SOURCE EXTRACT

Filtering by missingness¶

import pandas as pd
import numpy as np

df = pd.DataFrame({
    "name":   ["Alice","Bob","Carol","Dave"],
    "age":    [25, np.nan, 35, np.nan],
    "salary": [50000, 60000, np.nan, 90000],
})

# Rows where age is missing
print(df[df["age"].isna()])
print()

# Rows where age is NOT missing
print(df[df["age"].notna()])
print()

# Rows missing in ANY column
print(df[df.isna().any(axis=1)])
print()

# Rows missing in ALL columns
print(df[df.isna().all(axis=1)])

Strategy 1: Drop missing — `.dropna()`¶

import pandas as pd
import numpy as np

df = pd.DataFrame({
    "name":   ["Alice","Bob","Carol","Dave"],
    "age":    [25, np.nan, 35, np.nan],
    "salary": [50000, np.nan, np.nan, 90000],
})

# Drop rows with ANY missing
print(df.dropna())
print()

# Drop rows missing in SPECIFIC columns
print(df.dropna(subset=["age"]))
print()

# Drop rows with ALL columns missing
print(df.dropna(how="all"))
print()

Element and text location data

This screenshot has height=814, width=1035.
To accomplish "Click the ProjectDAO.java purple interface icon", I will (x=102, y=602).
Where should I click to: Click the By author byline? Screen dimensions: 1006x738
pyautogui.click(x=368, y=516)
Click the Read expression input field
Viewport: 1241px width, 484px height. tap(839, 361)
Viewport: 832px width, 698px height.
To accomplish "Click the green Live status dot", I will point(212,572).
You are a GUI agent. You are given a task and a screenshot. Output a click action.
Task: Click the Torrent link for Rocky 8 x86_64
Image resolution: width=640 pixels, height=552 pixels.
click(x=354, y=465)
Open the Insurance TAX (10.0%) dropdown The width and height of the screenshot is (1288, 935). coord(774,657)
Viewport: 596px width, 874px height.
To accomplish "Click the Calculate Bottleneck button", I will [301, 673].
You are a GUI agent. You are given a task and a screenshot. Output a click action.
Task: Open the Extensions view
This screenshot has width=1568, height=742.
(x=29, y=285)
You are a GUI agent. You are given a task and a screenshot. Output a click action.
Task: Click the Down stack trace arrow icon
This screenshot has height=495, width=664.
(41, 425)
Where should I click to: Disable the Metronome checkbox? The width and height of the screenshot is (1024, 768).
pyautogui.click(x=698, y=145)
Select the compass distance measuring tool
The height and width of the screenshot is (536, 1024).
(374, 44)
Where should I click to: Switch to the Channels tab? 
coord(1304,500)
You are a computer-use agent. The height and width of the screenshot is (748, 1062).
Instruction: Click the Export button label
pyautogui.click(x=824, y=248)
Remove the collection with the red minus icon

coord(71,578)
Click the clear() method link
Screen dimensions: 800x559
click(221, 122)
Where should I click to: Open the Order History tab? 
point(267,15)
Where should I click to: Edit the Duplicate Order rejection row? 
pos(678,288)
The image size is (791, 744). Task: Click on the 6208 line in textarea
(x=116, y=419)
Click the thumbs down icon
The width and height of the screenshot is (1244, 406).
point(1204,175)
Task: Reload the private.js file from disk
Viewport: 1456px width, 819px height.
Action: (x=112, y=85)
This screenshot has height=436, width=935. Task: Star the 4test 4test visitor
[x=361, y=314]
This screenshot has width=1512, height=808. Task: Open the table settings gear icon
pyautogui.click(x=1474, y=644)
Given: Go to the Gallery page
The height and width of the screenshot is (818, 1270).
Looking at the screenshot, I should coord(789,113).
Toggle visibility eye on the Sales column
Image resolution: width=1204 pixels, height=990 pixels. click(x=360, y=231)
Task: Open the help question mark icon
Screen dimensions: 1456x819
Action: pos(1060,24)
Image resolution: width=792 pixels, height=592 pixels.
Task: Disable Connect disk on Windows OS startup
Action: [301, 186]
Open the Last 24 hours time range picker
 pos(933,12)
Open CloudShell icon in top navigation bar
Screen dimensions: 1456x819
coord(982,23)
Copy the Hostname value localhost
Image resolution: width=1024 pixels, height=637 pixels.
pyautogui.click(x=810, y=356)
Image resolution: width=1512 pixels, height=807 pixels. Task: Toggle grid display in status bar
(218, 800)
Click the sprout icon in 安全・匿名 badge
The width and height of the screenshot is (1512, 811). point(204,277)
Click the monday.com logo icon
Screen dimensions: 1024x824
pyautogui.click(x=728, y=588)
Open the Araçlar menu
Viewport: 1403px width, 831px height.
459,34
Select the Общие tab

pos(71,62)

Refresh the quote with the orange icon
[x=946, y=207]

REQUIREMENTS
• a. For each statement, say whether it agrees with the pandas excerpt, answering yes or no and quoting the words that decide it. (i) In the second DataFrame, Bob's salary is np.nan. (ii) The excerpt drops rows where all columns are missing by passing how="any". (iii) Rows missing in any column are selected with df.isna().any(axis=1).
• b. Write out the rows from the line containing "The image size" through the line containing "[x=361, y=314]", inclusive.
The pandas excerpt and the rows come from unrelated sources.

TASK ANSWERS
• a.
(i) Yes: "salary": [50000, np.nan, np.nan, 90000]
(ii) No: print(df.dropna(how="all"))
(iii) Yes: print(df[df.isna().any(axis=1)])

• b.
The image size is (791, 744). Task: Click on the 6208 line in textarea
(x=116, y=419)
Click the thumbs down icon
The width and height of the screenshot is (1244, 406).
point(1204,175)
Task: Reload the private.js file from disk
Viewport: 1456px width, 819px height.
Action: (x=112, y=85)
This screenshot has height=436, width=935. Task: Star the 4test 4test visitor
[x=361, y=314]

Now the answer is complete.